La Chine peine à répondre à ses besoins croissants en lait: ses vaches, mal nourries et mal soignées, n'ont pas le pis fécond et son industrie laitière se restructure en négligeant l'hygiène.

Plus de trois ans après l'énorme scandale du lait frelaté à la mélamine, même si la confiance n'est pas complètement revenue au rayon frais, la consommation continue de croître.

Selon l'institut Euromonitor, le marché des produits laitiers en Chine devrait presque doubler de 2010 à 2016 et celui du lait enregistrer une hausse de 25%.

Et d'après une autre étude, le budget des citadins consacré aux produits laitiers a bondi de 40% depuis 2006.

Les Chinois, qui ont commencé à boire du lait après Deng Xiaoping malgré leur fréquente intolérance au lactose, sont aujourd'hui friands des yaourts et des boissons lactées.

Pour ses facilités de stockage et de transport, le lait UHT a pris la tête du marché, sur lequel s'affrontent les géants Mengniu et Yili, basés dans la région de Mongolie intérieure.

La Chine produit 35 millions de tonnes de lait par an.
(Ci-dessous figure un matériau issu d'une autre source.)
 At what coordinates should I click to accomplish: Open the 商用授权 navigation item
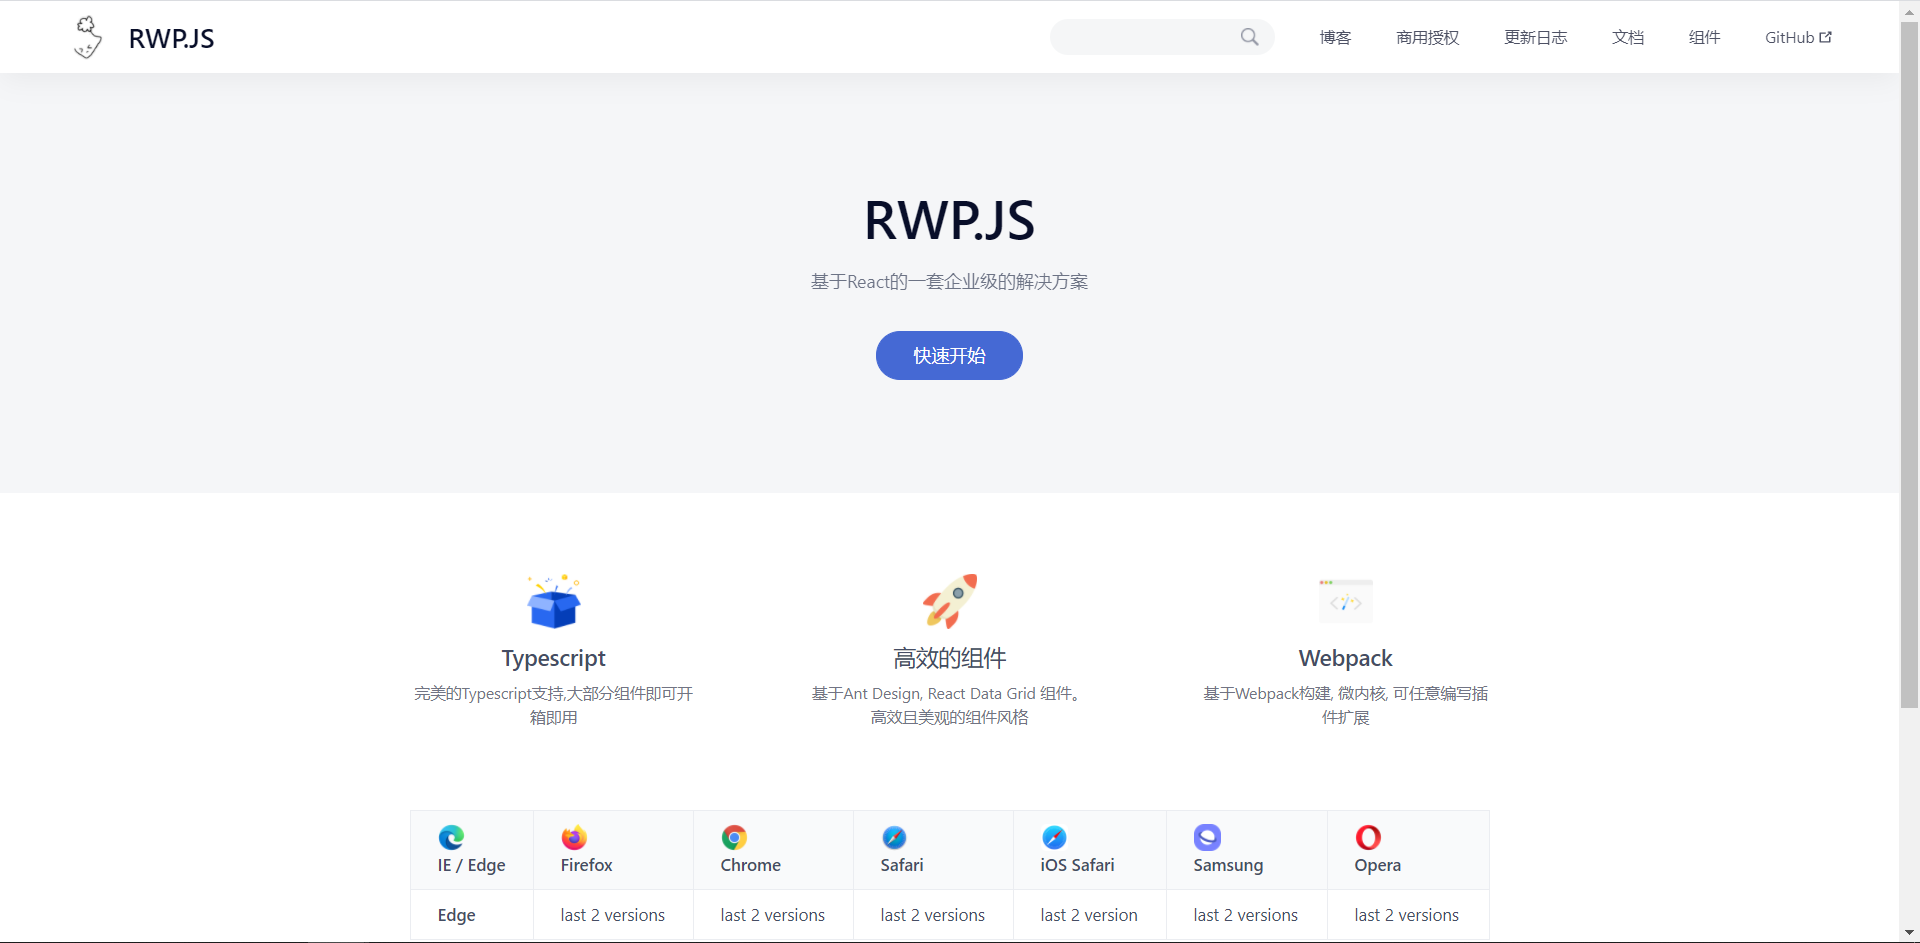[1427, 37]
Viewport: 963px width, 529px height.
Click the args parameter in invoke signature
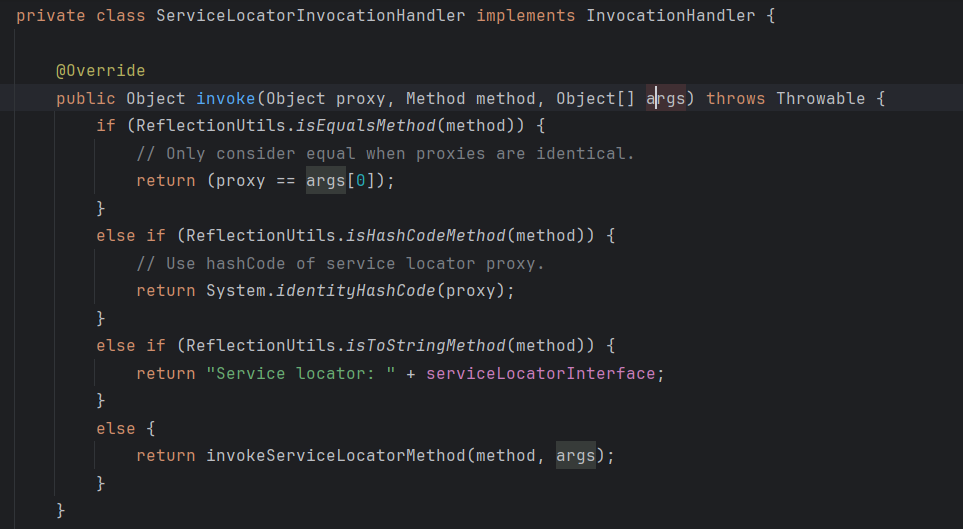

Un volume devenu très insuffisant: en 2010 le pays a importé 406 000 tonnes de lait en poudre (record mondial) et devrait en avoir importé 550 000 tonnes en 2011. Soit la production annuelle de 900 000 vaches.

Mais voilà, une vache en Chine produit 4000 à 4600 kilogrammes de lait par an quand sa cousine en Occident peut en produire trois fois plus, souligne Ezra Shoshani, un spécialiste israélien qui conseille les producteurs chinois.

D'abord en cause, explique-t-il, la piètre alimentation ensilée: «Ils prennent les grains (des céréales) pour la consommation humaine et donnent le reste au bétail».

S'ajoutent les problèmes vétérinaires et de reproduction des cheptels. «Il y a trop de croisements d'animaux de même souche», relève Karen McBride, de la société Wondermilk, une ferme moderne de 7000 vaches près de Pékin.

Selon elle, 30% des vaches en Chine souffrent de mammite, une inflammation du pis d'origine infectieuse.

«Le remède typique sont les antibiotiques dont une bonne partie finit vraisemblablement dans le lait, les vaches (soignées) n'étant pas traites à part».

Le gouvernement est accusé d'avoir cédé aux pressions de l'industrie laitière pour adopter en juin des nouvelles normes de qualité. Celles-ci sont les plus laxistes du monde, ont critiqué des experts, la limite tolérée de bactéries dans le lait cru ayant été multipliée par quatre.

Dos au mur, le ministère de la Santé s'est défendu en décembre d'être l'«otage» du secteur laitier.

Mais de récents scandales ont confirmé les problèmes. Des producteurs indélicats ont compensé le manque de protéines du lait par l'ajout de protéines... de cuir. Et fin décembre l'action de Mengniu a plongé après la détection d'une toxine cancérigène dans certains de ses produits.

Les motifs d'espoir existent pourtant. L'affaire de la mélamine, qui en 2008 avait tué six enfants et rendu malade 300 000 autres, a poussé les autorités à fermer 4.000 stations de collecte du lait.

«Tout ne va pas si mal», estime Alastair Pearson, qui a dirigé le premier grand site de production moderne de Chine.

«L'industrie a fait un bond en avant en passant des petites fermes où on ne s'occupait pas bien des animaux aux grandes exploitations où le confort animal est à des années-lumière de ce qu'il était».

En 2004, 90% des vaches de Chine se trouvaient dans des troupeaux de moins de dix têtes. Ce pourcentage est tombé à 40%. Et déjà 8% des vaches sont dans des troupeaux de plus de mille têtes, où la productivité est bien meilleure.

Ces fermes très modernes ont fait venir des cheptels d'Uruguay, d'Australie et de Nouvelle-Zélande. Des investissements lourds mais nécessaires, tout comme l'achat de semences à l'étranger.

Le grand mouvement de concentration s'accélère et «le marché est en pleine expansion», se félicite Mme McBride.

Nestlé a annoncé la semaine dernière qu'il allait construire en Chine un centre de formation spécialisé pour 312 millions d'euros. Et les premières Häagen-Dazs au lait «made in China» devraient bientôt arriver dans les supermarchés.